= Abdallahi Matallah Saleck =

Mauritanian anti-slavery activist

Abdallahi Matallah Saleck (عبد الله مط الله سيك), also spelled as Abdellahi Matalla Saleck, is a Mauritanian human rights activist and anti-slavery campaigner who rose to prominence as a member of the Initiative for the Resurgence of the Abolitionist Movement. He served 743 days in prison between 2016 and 2018 due to his activism after being arrested at a protest in Nouakchott.

== Activism ==
Saleck was a member of the Initiative for the Resurgence of the Abolitionist Movement (IRA), which campaigned against racism, slavery and gender oppression in Mauritania. The IRA had not been officially recognised as an organisation since its founding in 2008, leading to its members frequently being arrested on charges of being part of an unrecognised organisation. Matallah Saleck led the IRA branch in Sebkha. He frequently spoke out publicly against slave owners making threats against their slaves to coerce them into lying about their enslavement, and also commented on a widespread system of tip-offs across Mauritania that allowed slave owners to conceal evidence of their crimes. He lived in Nouakchott.

== Arrest and imprisonment ==
On 29 June 2016 Matallah Saleck, alongside fellow anti-slavery activist Moussa Biram, were arrested after taking part in a protest against the forced eviction of Haratin people in the Gazra Bouamoutou shanty town in Nouakchott. Over the following month, 13 members of the IRA were arrested by government authorities.
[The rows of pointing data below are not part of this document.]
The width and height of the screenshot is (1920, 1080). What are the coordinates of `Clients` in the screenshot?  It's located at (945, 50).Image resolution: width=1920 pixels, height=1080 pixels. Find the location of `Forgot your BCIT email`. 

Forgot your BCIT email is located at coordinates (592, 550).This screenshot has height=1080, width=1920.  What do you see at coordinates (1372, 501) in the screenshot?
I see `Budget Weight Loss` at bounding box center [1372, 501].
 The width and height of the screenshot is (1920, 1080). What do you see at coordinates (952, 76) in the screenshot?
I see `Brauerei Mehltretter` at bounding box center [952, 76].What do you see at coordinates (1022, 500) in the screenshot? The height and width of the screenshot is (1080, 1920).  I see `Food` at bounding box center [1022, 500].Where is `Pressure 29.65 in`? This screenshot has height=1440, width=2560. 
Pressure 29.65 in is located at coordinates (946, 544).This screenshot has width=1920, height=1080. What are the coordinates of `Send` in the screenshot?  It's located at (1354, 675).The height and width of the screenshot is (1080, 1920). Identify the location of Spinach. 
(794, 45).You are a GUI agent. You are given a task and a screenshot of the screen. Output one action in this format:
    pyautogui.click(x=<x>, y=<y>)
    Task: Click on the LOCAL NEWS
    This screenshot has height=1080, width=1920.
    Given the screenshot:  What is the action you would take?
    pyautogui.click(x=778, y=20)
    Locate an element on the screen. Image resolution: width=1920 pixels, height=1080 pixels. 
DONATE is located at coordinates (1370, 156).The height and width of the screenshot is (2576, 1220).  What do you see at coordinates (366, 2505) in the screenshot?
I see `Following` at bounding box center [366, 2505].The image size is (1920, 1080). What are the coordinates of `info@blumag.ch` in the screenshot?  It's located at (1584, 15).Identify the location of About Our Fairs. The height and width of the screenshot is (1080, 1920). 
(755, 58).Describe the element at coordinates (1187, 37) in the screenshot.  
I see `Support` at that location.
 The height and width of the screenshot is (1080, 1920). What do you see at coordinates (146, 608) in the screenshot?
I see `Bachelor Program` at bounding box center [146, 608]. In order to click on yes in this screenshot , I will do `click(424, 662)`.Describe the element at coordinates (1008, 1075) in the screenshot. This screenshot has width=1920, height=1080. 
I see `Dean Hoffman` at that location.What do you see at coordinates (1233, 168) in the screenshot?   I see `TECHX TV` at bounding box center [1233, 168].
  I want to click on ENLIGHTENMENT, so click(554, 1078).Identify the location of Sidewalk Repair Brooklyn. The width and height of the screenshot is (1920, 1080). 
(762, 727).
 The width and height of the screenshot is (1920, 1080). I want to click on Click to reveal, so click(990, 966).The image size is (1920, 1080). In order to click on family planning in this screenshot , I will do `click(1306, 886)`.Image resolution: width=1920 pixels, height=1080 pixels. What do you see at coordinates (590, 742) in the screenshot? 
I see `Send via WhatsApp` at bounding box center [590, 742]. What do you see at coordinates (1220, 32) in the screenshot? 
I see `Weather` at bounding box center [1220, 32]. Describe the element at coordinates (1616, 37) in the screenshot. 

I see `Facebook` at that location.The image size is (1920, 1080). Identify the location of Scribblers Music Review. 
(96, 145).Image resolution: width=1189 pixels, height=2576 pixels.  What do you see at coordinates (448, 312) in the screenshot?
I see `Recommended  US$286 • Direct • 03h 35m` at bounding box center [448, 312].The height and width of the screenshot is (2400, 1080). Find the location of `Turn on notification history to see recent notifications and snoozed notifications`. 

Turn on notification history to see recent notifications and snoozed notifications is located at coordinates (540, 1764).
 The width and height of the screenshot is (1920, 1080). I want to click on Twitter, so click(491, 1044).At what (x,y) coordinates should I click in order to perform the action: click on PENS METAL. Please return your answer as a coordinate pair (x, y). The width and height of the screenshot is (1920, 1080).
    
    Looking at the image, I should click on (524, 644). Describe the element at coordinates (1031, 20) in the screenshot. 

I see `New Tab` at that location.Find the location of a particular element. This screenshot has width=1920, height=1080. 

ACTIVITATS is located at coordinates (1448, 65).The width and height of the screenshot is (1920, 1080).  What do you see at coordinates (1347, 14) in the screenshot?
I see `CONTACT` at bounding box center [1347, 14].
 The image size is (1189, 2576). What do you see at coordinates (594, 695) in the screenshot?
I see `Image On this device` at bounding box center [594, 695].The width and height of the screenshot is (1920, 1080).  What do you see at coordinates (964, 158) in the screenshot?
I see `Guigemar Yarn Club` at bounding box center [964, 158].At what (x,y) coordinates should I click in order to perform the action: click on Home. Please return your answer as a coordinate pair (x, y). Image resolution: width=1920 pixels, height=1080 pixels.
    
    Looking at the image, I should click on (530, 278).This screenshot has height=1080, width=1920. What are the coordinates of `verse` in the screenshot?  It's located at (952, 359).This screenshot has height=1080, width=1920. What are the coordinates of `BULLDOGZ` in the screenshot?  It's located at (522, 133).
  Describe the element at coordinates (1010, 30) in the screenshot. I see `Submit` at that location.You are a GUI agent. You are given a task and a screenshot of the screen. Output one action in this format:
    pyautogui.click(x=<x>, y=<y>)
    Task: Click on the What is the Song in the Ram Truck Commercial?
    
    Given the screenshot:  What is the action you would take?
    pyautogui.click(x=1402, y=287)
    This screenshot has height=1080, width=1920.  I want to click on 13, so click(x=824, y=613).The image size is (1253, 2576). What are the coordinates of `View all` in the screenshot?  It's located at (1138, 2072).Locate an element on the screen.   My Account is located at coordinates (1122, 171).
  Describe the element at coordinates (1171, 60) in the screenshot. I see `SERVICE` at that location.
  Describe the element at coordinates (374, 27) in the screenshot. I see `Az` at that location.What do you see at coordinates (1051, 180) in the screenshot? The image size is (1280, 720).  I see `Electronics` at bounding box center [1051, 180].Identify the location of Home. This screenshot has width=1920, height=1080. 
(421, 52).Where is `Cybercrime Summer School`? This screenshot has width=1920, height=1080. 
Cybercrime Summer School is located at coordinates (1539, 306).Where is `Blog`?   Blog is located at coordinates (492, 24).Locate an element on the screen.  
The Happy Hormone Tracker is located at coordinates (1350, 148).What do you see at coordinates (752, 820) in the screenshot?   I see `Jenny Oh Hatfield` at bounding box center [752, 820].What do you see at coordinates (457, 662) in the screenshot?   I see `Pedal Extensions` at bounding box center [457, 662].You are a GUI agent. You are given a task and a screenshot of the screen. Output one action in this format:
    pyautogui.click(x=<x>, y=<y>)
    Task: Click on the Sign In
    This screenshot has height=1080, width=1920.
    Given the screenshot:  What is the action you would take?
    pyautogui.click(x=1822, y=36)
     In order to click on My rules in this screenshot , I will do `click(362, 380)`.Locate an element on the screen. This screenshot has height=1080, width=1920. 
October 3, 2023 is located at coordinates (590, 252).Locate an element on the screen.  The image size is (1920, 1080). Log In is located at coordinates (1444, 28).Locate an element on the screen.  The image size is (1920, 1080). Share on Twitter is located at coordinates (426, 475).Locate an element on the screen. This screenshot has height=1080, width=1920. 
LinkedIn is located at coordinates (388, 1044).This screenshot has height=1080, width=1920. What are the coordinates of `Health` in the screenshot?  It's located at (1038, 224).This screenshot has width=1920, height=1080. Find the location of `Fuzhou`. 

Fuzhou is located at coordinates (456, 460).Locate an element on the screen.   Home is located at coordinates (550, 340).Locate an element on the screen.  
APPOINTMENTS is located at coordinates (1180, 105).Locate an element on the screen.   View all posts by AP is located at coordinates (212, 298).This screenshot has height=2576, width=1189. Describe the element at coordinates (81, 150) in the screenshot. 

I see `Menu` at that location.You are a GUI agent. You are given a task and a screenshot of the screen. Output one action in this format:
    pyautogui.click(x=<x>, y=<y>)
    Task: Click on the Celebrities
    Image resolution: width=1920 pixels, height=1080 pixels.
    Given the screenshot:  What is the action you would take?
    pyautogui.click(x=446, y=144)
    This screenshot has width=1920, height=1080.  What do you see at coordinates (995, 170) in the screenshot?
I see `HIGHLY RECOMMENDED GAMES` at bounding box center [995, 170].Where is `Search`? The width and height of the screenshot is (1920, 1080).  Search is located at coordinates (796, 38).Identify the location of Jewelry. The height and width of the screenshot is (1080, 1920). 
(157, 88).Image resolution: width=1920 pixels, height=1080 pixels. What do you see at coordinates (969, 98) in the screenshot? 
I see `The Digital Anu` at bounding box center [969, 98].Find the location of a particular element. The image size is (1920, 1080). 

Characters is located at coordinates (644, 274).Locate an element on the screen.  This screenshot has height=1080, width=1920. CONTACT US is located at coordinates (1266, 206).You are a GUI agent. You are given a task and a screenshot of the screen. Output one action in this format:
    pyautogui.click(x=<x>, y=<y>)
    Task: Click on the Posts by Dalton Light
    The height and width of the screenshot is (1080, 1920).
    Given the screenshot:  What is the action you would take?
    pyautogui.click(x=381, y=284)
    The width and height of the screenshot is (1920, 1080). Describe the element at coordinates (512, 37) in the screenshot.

On the night of 11 June into 12 June, the IRA activists were presented to the public prosecutor of Nouakchott. Lawyers requested medical assistance for Matallah Saleck and Biram, who were reported to show signs of torture, and also called for the independent National Mechanism for the Prevention of Torture to visit Dar Naim Prison, where the activists were being detained. These requests were denied by the public prosecutor. On 28 September 2016, Matallah Saleck was transferred to a prison in Zouérat, around 700 kilometres from Nouakchott.

The human rights organisation Alkarama called for Matallah Saleck and his fellow IRA activists to be immediately released from detainment, and called on the Mauritanian government to stop its persecution of human rights activists.

On 18 August 2016, Matallah Saleck and Biram were sentenced to 15 years in prison, with one year suspended, for "incitement of riots and violent rebellion against the government". On 18 November, an appeal hearing held at the Court of Appeal in Zouérat reduced Matallah Saleck's sentence to three years in prison, with one year suspended. In December, they were transferred to a prison in Bir Moghrein, 1200 kilometres from Nouakchott ordinarily used to hold death row prisoners.

On 28 June 2018, Amnesty International called on the African Union not to ignore Mauritania's human rights record during its Heads of State Summit held in the Mauritanian capital, Nouakchott. They specifically called on the President of Mauritania, Mohamed Ould Abdel Aziz, to release Matallah Saleck and Biram, raising concerns that the men had been tortured whilst in detention, and that the charges against them had been trumped up due to their prominent anti-slavery activism. A government spokesperson dismissed claims that Matallah Saleck had been tortured, stating that the National Mechanism for the Prevention of Torture had visited the prison in 2017 and had not identified any human rights violations taking place.

== Release ==
Matallah Saleck and Biram were released from prison on 12 July 2018 after serving 743 days. Less than a week later, both men were reported to have returned to Nouakchott and resumed public campaigning for the IRA. Matallah continued to be subject to a suspended prison sentence until 2019.